However lovely the mountain, it's cold in the winter, and the Minx and I are not as hardy as the iron miners who used to live up there. Over a few fall and winter weekends, we explored the extravagant local lowland inns instead. We took ourselves to the Mayflower Inn, a paean to upholstered luxury Connecticut style. Adrianna Mnuchin, who rebuilt the hundred-year-old property fifteen years ago, has a nose for what rich ladies like; today, the inn also has an excellent spa, where I was patted and washed and moisturized into an overheated swoon, only to be swaddled in infant-soft chenille blankets on a white chaise longue to recuperate. Through an enormous picture window, I could see the lawn, dusted with ice crystals, sloping down to the pond. Everything was muted grays and browns—the water, the bracken, the frozen ashy brown limbs of the trees—the view hypnotic. I could hear the loons hooting in the distance.

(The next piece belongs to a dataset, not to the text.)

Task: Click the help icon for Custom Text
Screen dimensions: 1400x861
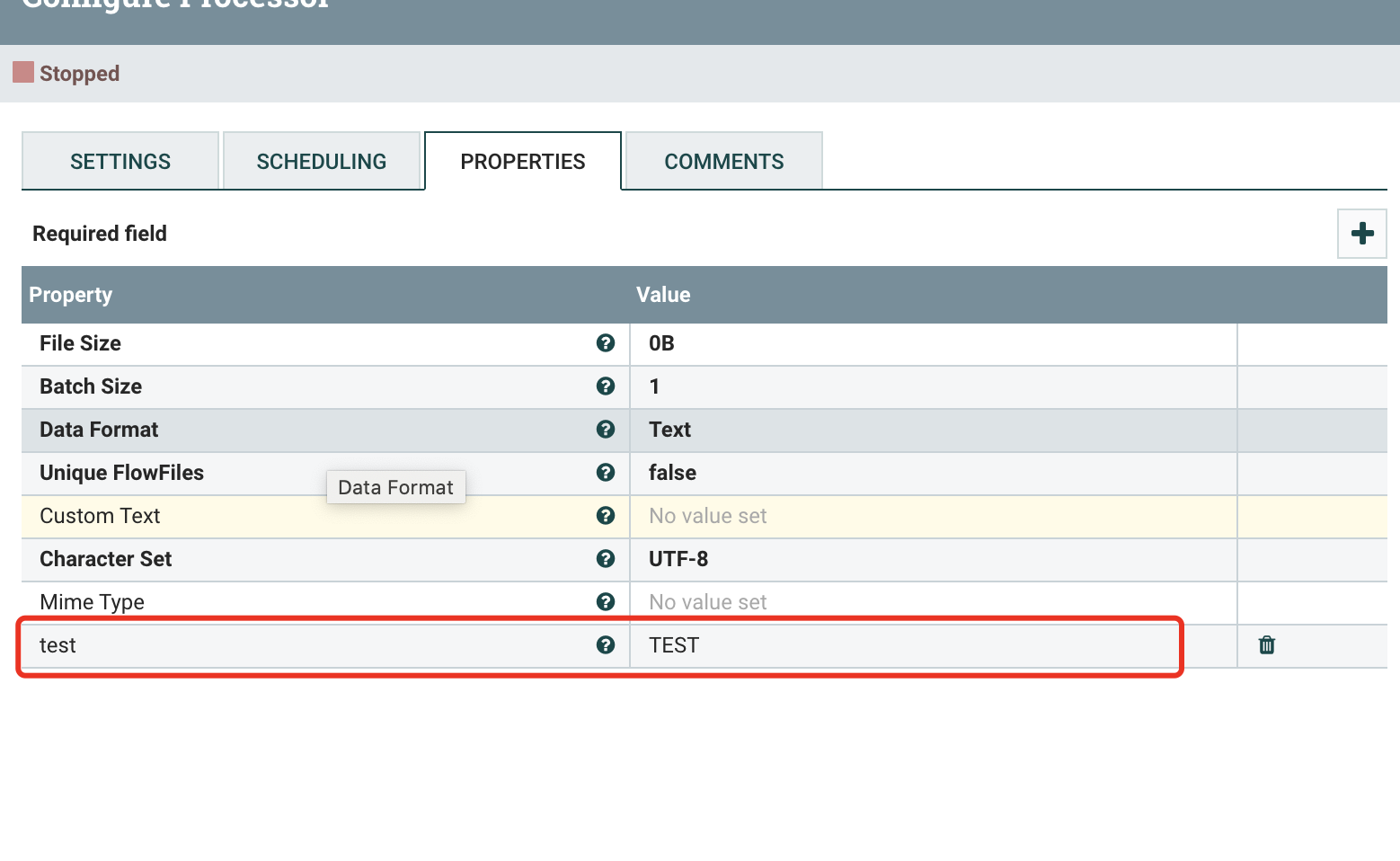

On another very cold weekend—the ground covered with a confectioner's dusting of sugary snow, the air sharp and brittle enough to sting, the atmosphere clear for miles, sunny and bright blue—we stayed at Winvian, in Morris, a haute if strange fantasy of playtime for grown-ups. Each cabin is an architectural folly on a Connecticut theme—from Skull and Bones to Camping to Treehouse. When we stepped into our cottage, a five-star version of a trapper's cabin called Beaver Lodge, the Minx shrieked, "A real fireplace!" and other such cries that showed her appreciation. As we indulged in the homemade petits fours, lay in bed oohing and aahing over the magnificent actual beaver's den embedded in the ceiling and the flat-screen TV (which at the push of a button rose up out of a sideboard), and admired the feel on our feet of the heated floor of river stones in the bath, the image of eighteenth-century French aristocracy playacting the virtues of the simple life flitted through my head. We were Marie Antoinette and Madame de Pompadour in our trapper's cabin de luxe. The Minx penciled her approval in the guest book: "Beaver heaven!"

We were hardly the first in the area to enjoy the pleasure of female company in sumptuous surroundings. Reggie the Potter had recommended Topsmead State Forest, five-hundred-plus acres just east of Litchfield, as a wonderful place for a walk. Formerly the summer estate of one Edith Chase, a brass industry heiress, the park extends around the faux Cotswolds Tudor cottage she built at great expense in 1925 and furnished with an eccentric collection of antiques. Edith summered there with her friend Mary Burrall and Mary's sister, Lucy, for about fifty years. Sometime after the house was finished, she built a "dovecote" off the garden, a two-story tower—all the windows of which face away from the house itself—that contained a bedroom and bath for any male guest who might have the misfortune to arrive. In line with Miss Chase's prescribed "quiet visitation and passive recreation," we wandered the gardens and grounds, strolled down to the pond, and wished we'd brought a picnic.